D-dimer is a fibrin breakdown product. A negative result effectively rules out blood clots in low-risk patients; a positive result is non-specific and needs imaging to confirm.

Common unit ng/mL FEU
Adult reference range <500 ng/mL FEU; rises with age (age × 10 over 50)

What it measures

When the body forms a blood clot and then breaks it down, fibrin is cleaved into fragments — D-dimer is one of these. Levels rise in any state of accelerated clot formation and lysis, so the test has very high sensitivity but poor specificity. The clinical playbook is well established: in a patient with LOW pre-test probability of pulmonary embolism or deep-vein thrombosis (Wells score), a negative D-dimer reliably rules out the clot without imaging. A positive D-dimer says little on its own — the next step is CT-pulmonary-angiogram or compression ultrasound. Age-adjusted thresholds (age × 10 ng/mL above 50) reduce false positives in elderly patients.

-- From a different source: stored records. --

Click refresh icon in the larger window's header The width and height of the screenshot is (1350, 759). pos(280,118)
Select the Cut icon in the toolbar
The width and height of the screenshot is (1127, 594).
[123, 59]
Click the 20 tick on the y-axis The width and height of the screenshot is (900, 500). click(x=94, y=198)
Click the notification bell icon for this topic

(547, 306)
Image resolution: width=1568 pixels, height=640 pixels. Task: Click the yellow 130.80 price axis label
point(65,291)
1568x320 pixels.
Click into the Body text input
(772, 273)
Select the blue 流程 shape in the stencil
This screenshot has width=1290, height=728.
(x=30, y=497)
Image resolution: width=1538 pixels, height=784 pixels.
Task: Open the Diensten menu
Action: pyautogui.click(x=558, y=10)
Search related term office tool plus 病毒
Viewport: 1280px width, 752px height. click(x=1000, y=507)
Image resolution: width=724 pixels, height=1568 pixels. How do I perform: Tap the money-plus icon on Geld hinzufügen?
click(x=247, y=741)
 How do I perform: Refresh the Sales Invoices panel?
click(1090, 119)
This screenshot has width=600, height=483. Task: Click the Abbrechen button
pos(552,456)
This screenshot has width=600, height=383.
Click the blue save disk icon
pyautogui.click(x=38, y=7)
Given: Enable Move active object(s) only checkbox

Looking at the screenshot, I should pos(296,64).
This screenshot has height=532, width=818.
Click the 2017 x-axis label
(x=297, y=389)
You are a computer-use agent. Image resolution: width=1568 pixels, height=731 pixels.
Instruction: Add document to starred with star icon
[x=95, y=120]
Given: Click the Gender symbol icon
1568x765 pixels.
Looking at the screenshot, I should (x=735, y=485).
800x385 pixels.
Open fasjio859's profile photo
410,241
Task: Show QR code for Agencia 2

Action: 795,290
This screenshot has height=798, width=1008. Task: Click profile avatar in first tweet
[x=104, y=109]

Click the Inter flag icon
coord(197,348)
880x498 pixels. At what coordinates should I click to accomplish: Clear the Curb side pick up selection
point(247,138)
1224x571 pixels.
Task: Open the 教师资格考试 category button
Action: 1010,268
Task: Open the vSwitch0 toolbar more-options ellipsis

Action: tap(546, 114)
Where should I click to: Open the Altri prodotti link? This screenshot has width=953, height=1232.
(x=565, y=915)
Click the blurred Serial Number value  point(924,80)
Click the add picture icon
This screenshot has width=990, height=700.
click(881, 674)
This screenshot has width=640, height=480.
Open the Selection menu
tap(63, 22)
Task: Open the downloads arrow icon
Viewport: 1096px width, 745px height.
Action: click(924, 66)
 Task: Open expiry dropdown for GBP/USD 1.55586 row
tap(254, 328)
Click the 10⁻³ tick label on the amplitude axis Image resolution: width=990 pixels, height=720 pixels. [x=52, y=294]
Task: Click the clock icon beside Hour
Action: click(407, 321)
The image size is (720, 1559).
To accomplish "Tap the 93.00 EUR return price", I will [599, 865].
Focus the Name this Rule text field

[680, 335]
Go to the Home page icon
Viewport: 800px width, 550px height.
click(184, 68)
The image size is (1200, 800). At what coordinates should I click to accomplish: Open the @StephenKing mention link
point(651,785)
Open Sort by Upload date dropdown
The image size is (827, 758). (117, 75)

What a high value can mean

  • Venous thromboembolism — pulmonary embolism, deep-vein thrombosis; the clinical reason the test exists.
  • Disseminated intravascular coagulation (DIC) — sepsis, obstetric emergencies; markedly elevated.
  • Recent surgery, trauma, burns — acceptable to be high days to weeks afterwards.
  • Pregnancy — rises through gestation; pregnancy-trimester thresholds exist.
  • Cancer — chronically raises baseline.
  • COVID-19, severe infection — non-specific elevation; not necessarily a clot.
  • Acute aortic dissection — typically very high.

What a low value can mean

  • Excludes acute thrombosis in a low-pretest-probability patient. A normal D-dimer is reassuring; clinical scoring (e.g. Wells) determines whether 'low' applies.

When to discuss with a doctor

D-dimer is not a screening test for healthy patients. It is ordered when there is acute suspicion of VTE — sudden breathlessness, leg swelling, pleuritic chest pain — and a structured pre-test probability score has been calculated. If your D-dimer was ordered in an emergency setting and came back positive, an imaging study (CT-PA or compression ultrasound) is the next step, not self-interpretation. Mediora.AI shows the value with reference range; clot diagnosis is an emergency-medicine call.